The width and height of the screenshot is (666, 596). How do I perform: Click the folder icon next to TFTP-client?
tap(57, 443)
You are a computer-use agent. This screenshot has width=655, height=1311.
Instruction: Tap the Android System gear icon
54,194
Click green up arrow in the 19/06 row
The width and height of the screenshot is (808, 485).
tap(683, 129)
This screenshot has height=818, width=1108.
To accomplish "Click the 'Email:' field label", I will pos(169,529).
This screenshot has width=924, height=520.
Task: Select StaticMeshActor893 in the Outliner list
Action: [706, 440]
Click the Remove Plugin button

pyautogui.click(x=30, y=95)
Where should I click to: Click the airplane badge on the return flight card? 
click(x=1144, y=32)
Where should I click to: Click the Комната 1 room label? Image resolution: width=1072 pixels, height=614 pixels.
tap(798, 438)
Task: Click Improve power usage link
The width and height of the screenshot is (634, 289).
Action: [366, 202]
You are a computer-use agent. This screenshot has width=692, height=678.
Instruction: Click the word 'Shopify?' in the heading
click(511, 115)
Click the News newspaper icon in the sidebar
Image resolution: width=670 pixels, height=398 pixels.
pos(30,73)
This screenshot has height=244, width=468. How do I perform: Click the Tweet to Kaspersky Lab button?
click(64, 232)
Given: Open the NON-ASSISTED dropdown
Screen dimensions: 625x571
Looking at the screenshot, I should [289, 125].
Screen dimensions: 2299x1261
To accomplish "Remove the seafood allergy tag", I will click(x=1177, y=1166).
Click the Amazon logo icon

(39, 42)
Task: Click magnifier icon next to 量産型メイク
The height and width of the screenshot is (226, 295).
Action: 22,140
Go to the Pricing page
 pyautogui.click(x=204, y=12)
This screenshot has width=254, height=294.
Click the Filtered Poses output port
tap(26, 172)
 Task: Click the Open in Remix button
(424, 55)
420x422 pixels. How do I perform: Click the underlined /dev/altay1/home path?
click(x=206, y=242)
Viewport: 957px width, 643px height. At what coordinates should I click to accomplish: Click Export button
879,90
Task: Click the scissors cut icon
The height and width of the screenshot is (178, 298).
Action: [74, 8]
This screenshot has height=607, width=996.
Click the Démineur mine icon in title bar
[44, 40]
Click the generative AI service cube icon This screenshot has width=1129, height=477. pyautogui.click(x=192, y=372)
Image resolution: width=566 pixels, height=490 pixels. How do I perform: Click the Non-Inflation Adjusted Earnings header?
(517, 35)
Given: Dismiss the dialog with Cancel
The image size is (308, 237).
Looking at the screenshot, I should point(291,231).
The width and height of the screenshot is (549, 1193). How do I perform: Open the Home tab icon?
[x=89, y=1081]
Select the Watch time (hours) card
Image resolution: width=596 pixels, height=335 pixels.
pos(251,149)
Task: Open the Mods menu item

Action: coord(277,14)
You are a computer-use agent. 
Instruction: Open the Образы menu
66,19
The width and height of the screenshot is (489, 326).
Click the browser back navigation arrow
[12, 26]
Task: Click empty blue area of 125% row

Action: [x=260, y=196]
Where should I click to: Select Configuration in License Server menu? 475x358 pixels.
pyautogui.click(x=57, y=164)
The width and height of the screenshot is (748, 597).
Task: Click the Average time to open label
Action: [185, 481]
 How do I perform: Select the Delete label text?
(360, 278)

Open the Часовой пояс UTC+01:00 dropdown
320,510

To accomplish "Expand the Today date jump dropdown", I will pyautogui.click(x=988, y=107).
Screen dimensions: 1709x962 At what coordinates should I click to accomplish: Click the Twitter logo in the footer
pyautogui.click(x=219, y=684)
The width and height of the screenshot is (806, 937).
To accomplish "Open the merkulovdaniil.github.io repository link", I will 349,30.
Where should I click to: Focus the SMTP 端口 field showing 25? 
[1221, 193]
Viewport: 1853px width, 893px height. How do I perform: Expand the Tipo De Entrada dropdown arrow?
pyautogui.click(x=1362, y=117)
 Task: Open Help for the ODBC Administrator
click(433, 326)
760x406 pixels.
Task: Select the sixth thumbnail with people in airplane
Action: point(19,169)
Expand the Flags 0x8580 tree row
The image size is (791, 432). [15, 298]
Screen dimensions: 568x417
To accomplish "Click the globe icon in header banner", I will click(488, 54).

^^^^^^^^

## Task objective
Copy out the records above once more, line for line, with no changes.

## Solution to this task
The width and height of the screenshot is (666, 596). How do I perform: Click the folder icon next to TFTP-client?
tap(57, 443)
You are a computer-use agent. This screenshot has width=655, height=1311.
Instruction: Tap the Android System gear icon
54,194
Click green up arrow in the 19/06 row
The width and height of the screenshot is (808, 485).
tap(683, 129)
This screenshot has height=818, width=1108.
To accomplish "Click the 'Email:' field label", I will pos(169,529).
This screenshot has width=924, height=520.
Task: Select StaticMeshActor893 in the Outliner list
Action: [706, 440]
Click the Remove Plugin button

pyautogui.click(x=30, y=95)
Where should I click to: Click the airplane badge on the return flight card? 
click(x=1144, y=32)
Where should I click to: Click the Комната 1 room label? Image resolution: width=1072 pixels, height=614 pixels.
tap(798, 438)
Task: Click Improve power usage link
The width and height of the screenshot is (634, 289).
Action: [366, 202]
You are a computer-use agent. This screenshot has width=692, height=678.
Instruction: Click the word 'Shopify?' in the heading
click(511, 115)
Click the News newspaper icon in the sidebar
Image resolution: width=670 pixels, height=398 pixels.
pos(30,73)
This screenshot has height=244, width=468. How do I perform: Click the Tweet to Kaspersky Lab button?
click(64, 232)
Given: Open the NON-ASSISTED dropdown
Screen dimensions: 625x571
Looking at the screenshot, I should [289, 125].
Screen dimensions: 2299x1261
To accomplish "Remove the seafood allergy tag", I will click(x=1177, y=1166).
Click the Amazon logo icon

(39, 42)
Task: Click magnifier icon next to 量産型メイク
The height and width of the screenshot is (226, 295).
Action: 22,140
Go to the Pricing page
 pyautogui.click(x=204, y=12)
This screenshot has width=254, height=294.
Click the Filtered Poses output port
tap(26, 172)
 Task: Click the Open in Remix button
(424, 55)
420x422 pixels. How do I perform: Click the underlined /dev/altay1/home path?
click(x=206, y=242)
Viewport: 957px width, 643px height. At what coordinates should I click to accomplish: Click Export button
879,90
Task: Click the scissors cut icon
The height and width of the screenshot is (178, 298).
Action: [74, 8]
This screenshot has height=607, width=996.
Click the Démineur mine icon in title bar
[44, 40]
Click the generative AI service cube icon This screenshot has width=1129, height=477. pyautogui.click(x=192, y=372)
Image resolution: width=566 pixels, height=490 pixels. How do I perform: Click the Non-Inflation Adjusted Earnings header?
(517, 35)
Given: Dismiss the dialog with Cancel
The image size is (308, 237).
Looking at the screenshot, I should point(291,231).
The width and height of the screenshot is (549, 1193). How do I perform: Open the Home tab icon?
[x=89, y=1081]
Select the Watch time (hours) card
Image resolution: width=596 pixels, height=335 pixels.
pos(251,149)
Task: Open the Mods menu item

Action: coord(277,14)
You are a computer-use agent. 
Instruction: Open the Образы menu
66,19
The width and height of the screenshot is (489, 326).
Click the browser back navigation arrow
[12, 26]
Task: Click empty blue area of 125% row

Action: [x=260, y=196]
Where should I click to: Select Configuration in License Server menu? 475x358 pixels.
pyautogui.click(x=57, y=164)
The width and height of the screenshot is (748, 597).
Task: Click the Average time to open label
Action: [185, 481]
 How do I perform: Select the Delete label text?
(360, 278)

Open the Часовой пояс UTC+01:00 dropdown
320,510

To accomplish "Expand the Today date jump dropdown", I will pyautogui.click(x=988, y=107).
Screen dimensions: 1709x962 At what coordinates should I click to accomplish: Click the Twitter logo in the footer
pyautogui.click(x=219, y=684)
The width and height of the screenshot is (806, 937).
To accomplish "Open the merkulovdaniil.github.io repository link", I will 349,30.
Where should I click to: Focus the SMTP 端口 field showing 25? 
[1221, 193]
Viewport: 1853px width, 893px height. How do I perform: Expand the Tipo De Entrada dropdown arrow?
pyautogui.click(x=1362, y=117)
 Task: Open Help for the ODBC Administrator
click(433, 326)
760x406 pixels.
Task: Select the sixth thumbnail with people in airplane
Action: point(19,169)
Expand the Flags 0x8580 tree row
The image size is (791, 432). [15, 298]
Screen dimensions: 568x417
To accomplish "Click the globe icon in header banner", I will click(488, 54).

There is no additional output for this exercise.